“Creative differences” have, over the years, scuppered many a movie project, the director walking away when conflict with the producers prevent them from fulfilling their artistic vision for the film.
The latest movie to lose its director in this way is the next James Bond installment, with Danny Boyle having recently left the production.
News of Boyle’s departure came on Tuesday, August 21 via a message posted on social media by the producers of the 25th Bond movie and the current 007 actor, Daniel Craig.
“Michael G. Wilson, Barbara Broccoli, and Daniel Craig today announced that due to creative differences, Danny Boyle has decided to no longer direct Bond 25,” the tweet said.
Michael G. Wilson, Barbara Broccoli and Daniel Craig today announced that due to creative differences Danny Boyle has decided to no longer direct Bond 25. pic.twitter.com/0Thl116eAd
— James Bond (@007) August 21, 2018
The news comes just four months before shooting was due to begin. The movie was slated for release in October 2019, and it’s not yet clear if Boyle’s exit means we could now be looking at a 2020 release.

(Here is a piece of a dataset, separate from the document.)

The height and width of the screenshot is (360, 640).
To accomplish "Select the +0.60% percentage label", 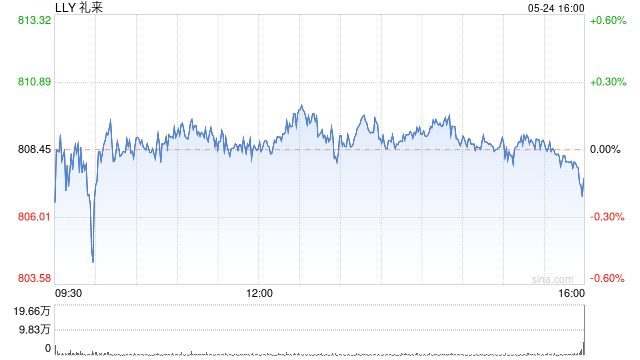I will click(608, 20).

For starters, the producers will need to find a replacement director and a new script. Prior to Boyle’s appointment earlier this year, several other directors were believed to be in the running to take on the next installment of the long-running franchise. They included Denis Villeneuve (Arrival and Blade Runner 2049), David Mackenzie (Hell or High Water), and Yann Demange (’71 and White Boy Rick). But there is of course a good chance a new name will come to the fore to take on the challenge. We’ll keep you posted.
We might never know what Boyle had planned for Bond 25, but we do know that work had already started on the script, with the director’s long-time collaborator John Hodge agreeing to pen the adventures of the fictional intelligence officer’s next outing.
Boyle’s decision to step down will come as a big disappointment to fans of the director, whose movie credits include Trainspotting, Slumdog Millionaire, Shallow Grave, and The Beach.
Some commentators, however, may not be altogether surprised by how it’s worked out. Film critic James Luxford pointed out earlier this year that the appointment of Boyle was a risky one because of his tendency to “make films that ask uncomfortable questions,” and his habit of avoiding big-budget productions.
Earlier this year, when Boyle accepted the challenge to direct what would’ve been his first Hollywood franchise movie, backers EON and Universal praised Boyle’s “innovative film-making” and “extraordinary vision.” Seem like it was just a bit too extraordinary for their liking.